* [Text provided]
········

And when you read the following, from The Church at the End of the 20th Century, you would think he had a contemporary student newspaper in front of him and was reading the headlines:
[The New Left] derives from what, as i said, Ginsberg pointed out: Someone needs to make the posters. . . . It explains the change in the campus revolution from Winsconsin and Columbia onwards. . . . One of the leaders of the Sorbonne revoluation spoke over the French radio. Another student called up on the phone and said, "Give me a chance to speak." But the answer was "No, just shut up - I'll never give you a chance to speak." The same thing is happening wherever the New Left takes over . Here is the complete opposite to the origianl Free Speech movement - a few hundred tell thousands they must be still. (p. 32)
Schaeffer sounds like he could be talking about Stalinist student unions and campus speech codes. He being dead yet speaketh, indeed.
Overall, The Church at the End of the 20th Century is an analysis of the church's response to the intellectual and social Zeitgeist of the late 20th century. The culture might have changed, but the issues are still the same. Well worth reading, but if you're unfamiliar with Schaeffer, I suggest reading two earlier books first, The God Who is There, and Escape from Reason, which lay down the philosophical and theologial framework for all his later writing.
Anthony Bourdain, Kitchen Confidential: Adventures in the Culinary Underbelly (Harper Regency, 2000)
Chef Anthony Bourdain's book Kitchen Confidential might discourage you from ever wanting to eat out again, but it shouldn't. This tell-all memoir-cum-exposé of the food-service industry details Bourdain's career (often fueled by an excess of drugs and alcohol); a few tips on the things you need to cook like a pro or why you should never order the fish special on a Monday; and character sketches of some of the more colorful characters he has worked with. The oddest of these is "Adam Real-Last-Name-Unknown," an eccentric and highly litigious baker with a dubious immigration status and a preternatural flair for making delicious varieties of sourdough bread. A novelist couldn't invent characters like this. On the other hand, Scott Bryan, chef of the New York restaurant Veritas, is praised as an excellent chef and the consummate professional - a foil for the markedly wilder Bourdain.

········

* [Extracted information]
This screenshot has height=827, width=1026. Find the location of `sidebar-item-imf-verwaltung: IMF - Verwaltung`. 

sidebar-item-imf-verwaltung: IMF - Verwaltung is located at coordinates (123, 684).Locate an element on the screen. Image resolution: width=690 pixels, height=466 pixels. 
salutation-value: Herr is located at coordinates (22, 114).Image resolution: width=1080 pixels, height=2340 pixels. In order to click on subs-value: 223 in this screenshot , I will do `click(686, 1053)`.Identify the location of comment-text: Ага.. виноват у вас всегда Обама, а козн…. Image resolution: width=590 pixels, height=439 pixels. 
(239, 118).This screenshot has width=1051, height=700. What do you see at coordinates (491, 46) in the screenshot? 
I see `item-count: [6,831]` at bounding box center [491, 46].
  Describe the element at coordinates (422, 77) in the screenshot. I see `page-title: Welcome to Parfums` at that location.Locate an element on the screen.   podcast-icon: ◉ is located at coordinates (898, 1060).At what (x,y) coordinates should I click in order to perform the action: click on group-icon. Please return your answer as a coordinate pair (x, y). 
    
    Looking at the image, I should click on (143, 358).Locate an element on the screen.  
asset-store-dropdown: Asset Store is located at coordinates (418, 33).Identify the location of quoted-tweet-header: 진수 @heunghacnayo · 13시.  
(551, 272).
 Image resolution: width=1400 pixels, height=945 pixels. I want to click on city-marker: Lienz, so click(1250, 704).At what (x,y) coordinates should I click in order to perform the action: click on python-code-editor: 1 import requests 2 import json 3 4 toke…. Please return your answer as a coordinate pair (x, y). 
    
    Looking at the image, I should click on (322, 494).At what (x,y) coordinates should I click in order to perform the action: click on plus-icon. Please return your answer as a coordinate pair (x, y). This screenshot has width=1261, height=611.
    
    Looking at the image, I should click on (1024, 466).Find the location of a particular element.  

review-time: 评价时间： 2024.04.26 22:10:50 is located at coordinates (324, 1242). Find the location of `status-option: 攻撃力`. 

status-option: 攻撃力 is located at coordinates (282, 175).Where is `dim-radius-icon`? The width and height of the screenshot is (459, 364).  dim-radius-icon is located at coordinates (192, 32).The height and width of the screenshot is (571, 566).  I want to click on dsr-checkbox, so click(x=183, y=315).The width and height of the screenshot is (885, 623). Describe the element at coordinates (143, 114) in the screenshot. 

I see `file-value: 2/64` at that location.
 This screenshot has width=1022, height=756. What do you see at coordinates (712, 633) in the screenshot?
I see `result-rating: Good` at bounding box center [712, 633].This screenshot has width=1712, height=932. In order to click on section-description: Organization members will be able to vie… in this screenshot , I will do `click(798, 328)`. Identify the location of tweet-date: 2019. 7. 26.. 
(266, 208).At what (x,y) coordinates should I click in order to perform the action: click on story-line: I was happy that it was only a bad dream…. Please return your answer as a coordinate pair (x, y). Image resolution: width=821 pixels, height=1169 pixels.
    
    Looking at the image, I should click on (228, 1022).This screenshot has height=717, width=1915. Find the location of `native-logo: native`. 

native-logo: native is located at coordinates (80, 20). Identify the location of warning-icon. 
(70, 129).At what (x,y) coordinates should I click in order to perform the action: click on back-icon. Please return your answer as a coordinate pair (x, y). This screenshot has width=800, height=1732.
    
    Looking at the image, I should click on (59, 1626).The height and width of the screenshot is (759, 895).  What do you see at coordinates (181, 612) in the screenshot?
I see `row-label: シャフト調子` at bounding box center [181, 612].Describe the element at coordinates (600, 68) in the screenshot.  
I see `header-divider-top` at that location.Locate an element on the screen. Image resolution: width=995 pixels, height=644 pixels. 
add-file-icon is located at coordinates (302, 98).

········

* [Activities]
[1] In the book reviews, why does the reviewer recommend two earlier Schaeffer books to some readers before The Church at the End of the 20th Century? Answer in one to three sentences.
[2] Write out the part of the book reviews that opens with the words containing "Overall, The Church" and closes with "(Harper Regency, 2000)".
[3] Answer these questions from the book reviews:
(a) Which publisher and year are given for Kitchen Confidential?
(b) Who is named as chef of the New York restaurant Veritas?
(c) On what page does the quoted passage from The Church at the End of the 20th Century appear?
Nothing in the listing is needed here.

* [Task-by-task answers]
[1] The reviewer recommends The God Who is There and Escape from Reason to readers unfamiliar with Schaeffer. These two books lay down the philosophical and theological framework for all of his later writing.

[2]
Overall, The Church at the End of the 20th Century is an analysis of the church's response to the intellectual and social Zeitgeist of the late 20th century. The culture might have changed, but the issues are still the same. Well worth reading, but if you're unfamiliar with Schaeffer, I suggest reading two earlier books first, The God Who is There, and Escape from Reason, which lay down the philosophical and theologial framework for all his later writing.
Anthony Bourdain, Kitchen Confidential: Adventures in the Culinary Underbelly (Harper Regency, 2000)

[3]
(a) Harper Regency, 2000
(b) Scott Bryan
(c) Page 32